He leapt, landing between the sharp end of the broom handle and the closest dog. With a wave of his hand, he whipped forth a wave of spiritual energy, swatting them with the force of a half-dozen wasp stings and sending them skittering away with irritated whines. He did not dislike dogs and took no joy in forcibly driving them away. But they could not be permitted to hurt his child.
They took off, yipping for their owners.
A-Ying crashed into his back and buried his face against Lan Qiren's hip. The boy's words blubbered out in a tumblous collection of nonsense and sobs. He did not protest as Lan Qiren hoisted him into his arms, though most times he insisted that, at six, he was far too old for such indignities. A-Ying cried into his shoulder, adrenaline leaking out of his body now the danger had passed.

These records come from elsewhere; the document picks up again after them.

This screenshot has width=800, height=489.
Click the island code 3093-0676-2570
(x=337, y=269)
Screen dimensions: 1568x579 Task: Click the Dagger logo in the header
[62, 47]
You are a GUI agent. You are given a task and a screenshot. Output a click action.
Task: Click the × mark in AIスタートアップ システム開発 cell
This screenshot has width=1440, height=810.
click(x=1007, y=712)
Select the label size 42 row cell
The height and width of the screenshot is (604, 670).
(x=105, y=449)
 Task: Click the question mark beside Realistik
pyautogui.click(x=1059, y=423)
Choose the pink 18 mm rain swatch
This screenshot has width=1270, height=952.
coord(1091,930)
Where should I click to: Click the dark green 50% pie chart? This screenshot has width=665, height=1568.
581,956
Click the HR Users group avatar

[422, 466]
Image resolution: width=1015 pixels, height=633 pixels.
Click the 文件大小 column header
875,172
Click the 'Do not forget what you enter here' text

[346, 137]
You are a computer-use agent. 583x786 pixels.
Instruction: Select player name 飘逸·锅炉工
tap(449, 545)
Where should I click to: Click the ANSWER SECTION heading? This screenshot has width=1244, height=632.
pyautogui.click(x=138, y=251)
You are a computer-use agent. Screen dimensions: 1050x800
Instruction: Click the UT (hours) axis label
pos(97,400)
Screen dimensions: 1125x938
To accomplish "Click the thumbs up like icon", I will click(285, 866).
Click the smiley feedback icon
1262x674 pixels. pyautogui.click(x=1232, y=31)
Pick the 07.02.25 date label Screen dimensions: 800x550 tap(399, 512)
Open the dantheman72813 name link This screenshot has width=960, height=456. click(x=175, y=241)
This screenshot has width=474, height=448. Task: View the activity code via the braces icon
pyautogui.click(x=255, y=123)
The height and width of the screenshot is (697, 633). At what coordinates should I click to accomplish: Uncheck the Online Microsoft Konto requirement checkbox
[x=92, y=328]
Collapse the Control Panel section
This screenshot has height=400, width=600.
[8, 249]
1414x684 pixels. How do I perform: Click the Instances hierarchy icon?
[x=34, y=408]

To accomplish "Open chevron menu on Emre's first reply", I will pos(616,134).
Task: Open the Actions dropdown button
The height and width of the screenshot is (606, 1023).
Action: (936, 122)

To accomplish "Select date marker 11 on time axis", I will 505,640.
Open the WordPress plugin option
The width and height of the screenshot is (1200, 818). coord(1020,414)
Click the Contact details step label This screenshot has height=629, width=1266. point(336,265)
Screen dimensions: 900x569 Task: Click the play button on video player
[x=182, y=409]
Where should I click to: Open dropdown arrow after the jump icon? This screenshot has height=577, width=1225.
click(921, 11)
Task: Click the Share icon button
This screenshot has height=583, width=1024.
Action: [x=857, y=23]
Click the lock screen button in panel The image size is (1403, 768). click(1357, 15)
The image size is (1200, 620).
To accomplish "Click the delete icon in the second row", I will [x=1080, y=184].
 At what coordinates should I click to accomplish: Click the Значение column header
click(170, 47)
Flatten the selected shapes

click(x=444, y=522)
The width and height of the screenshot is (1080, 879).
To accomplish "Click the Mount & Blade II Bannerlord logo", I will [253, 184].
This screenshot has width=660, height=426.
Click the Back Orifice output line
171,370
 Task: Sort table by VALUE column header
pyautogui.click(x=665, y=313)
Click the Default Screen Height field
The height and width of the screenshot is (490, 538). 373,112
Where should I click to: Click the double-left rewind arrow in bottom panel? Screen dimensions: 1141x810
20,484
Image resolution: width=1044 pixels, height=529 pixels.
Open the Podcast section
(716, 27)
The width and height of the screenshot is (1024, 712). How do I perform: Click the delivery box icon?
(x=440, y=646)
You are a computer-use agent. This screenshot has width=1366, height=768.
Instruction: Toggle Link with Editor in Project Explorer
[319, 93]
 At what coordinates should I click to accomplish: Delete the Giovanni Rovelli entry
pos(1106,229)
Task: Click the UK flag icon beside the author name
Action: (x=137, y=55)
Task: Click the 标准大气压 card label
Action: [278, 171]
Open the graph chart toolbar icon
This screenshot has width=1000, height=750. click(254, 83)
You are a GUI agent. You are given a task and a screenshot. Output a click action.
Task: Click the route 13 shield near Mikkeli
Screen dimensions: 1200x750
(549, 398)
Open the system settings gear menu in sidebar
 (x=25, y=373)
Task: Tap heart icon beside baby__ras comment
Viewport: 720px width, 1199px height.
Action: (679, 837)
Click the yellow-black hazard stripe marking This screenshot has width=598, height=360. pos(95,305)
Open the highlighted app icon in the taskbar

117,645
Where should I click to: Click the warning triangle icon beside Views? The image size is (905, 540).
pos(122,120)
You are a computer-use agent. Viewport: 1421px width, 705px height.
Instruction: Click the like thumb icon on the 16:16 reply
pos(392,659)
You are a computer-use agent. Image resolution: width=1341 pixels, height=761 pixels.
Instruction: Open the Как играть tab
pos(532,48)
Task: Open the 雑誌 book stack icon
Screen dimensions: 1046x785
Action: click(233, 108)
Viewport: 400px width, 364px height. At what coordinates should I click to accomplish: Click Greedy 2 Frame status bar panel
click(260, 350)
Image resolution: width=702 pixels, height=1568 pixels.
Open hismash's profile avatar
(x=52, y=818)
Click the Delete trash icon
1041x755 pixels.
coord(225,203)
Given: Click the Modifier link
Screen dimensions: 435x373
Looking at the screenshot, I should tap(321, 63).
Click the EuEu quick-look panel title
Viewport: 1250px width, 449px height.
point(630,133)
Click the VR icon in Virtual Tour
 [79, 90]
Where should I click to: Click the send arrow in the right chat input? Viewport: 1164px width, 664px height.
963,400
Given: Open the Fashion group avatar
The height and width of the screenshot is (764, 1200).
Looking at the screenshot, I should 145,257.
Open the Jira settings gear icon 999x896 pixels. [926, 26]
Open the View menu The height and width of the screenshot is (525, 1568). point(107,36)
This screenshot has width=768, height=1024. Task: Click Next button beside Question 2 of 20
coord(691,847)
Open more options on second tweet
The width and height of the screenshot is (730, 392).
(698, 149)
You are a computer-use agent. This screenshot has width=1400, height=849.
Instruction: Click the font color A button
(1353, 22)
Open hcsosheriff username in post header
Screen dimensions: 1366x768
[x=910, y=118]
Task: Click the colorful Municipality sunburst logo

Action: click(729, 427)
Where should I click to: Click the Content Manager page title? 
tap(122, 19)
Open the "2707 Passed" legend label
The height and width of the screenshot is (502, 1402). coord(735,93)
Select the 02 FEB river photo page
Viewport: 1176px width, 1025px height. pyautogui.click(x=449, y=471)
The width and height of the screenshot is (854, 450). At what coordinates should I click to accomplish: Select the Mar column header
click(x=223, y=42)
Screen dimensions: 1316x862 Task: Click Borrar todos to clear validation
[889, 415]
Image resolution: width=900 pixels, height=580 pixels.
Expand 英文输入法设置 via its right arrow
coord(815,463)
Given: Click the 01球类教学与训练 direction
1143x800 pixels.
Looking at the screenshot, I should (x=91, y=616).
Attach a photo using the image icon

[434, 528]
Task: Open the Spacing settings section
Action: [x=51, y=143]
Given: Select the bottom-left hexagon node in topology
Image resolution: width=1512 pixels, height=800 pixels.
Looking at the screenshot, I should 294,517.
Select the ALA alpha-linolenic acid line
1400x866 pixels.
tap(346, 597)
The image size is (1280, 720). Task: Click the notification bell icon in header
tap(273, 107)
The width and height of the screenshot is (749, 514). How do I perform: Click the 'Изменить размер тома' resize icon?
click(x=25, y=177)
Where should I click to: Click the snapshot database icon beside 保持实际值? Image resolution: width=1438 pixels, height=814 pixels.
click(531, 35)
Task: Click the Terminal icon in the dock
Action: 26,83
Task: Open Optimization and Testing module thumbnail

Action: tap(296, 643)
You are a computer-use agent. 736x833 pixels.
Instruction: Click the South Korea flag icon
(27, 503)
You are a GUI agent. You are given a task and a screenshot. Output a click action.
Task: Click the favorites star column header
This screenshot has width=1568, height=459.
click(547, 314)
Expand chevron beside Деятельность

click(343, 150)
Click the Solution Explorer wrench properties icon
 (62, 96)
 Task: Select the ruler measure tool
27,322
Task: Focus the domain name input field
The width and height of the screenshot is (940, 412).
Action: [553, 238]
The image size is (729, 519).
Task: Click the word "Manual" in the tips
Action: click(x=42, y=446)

Lan Qiren waited until the crying had eased before wiping his son's face.
"It was very wrong of you to have wandered away," Lan Qiren scolded. "Those dogs might have done you true injury."
"I knoooooow," A-Ying warbled, tears threatening an imminent encore. "But I needed to!"
Lan Qiren almost dismissed the claim, but paused at the last moment. A-Ying had always been a filial, honest child. If he claimed leaving Lan Qiren's side to have been a necessity, he had a reason. Possibly a very poor one, but what seemed gold to one person might look like painted clay to another.
"Tell me," Lan Qiren said gently.
"They were chasing him, and I wanted to help!"
Following the wave of A-Ying's arm, Lan Qiren noted the presence of another boy for the first time. Probably only ten years A-Ying's senior, if even that. Bruises and half-dried blood covered his face like an opera mask. His clothes might once have been fine but had fallen into disrepair and looked two growth spurts too short for him in both the arms and legs. They were also wholly unsuitable for the imminent onset of winter.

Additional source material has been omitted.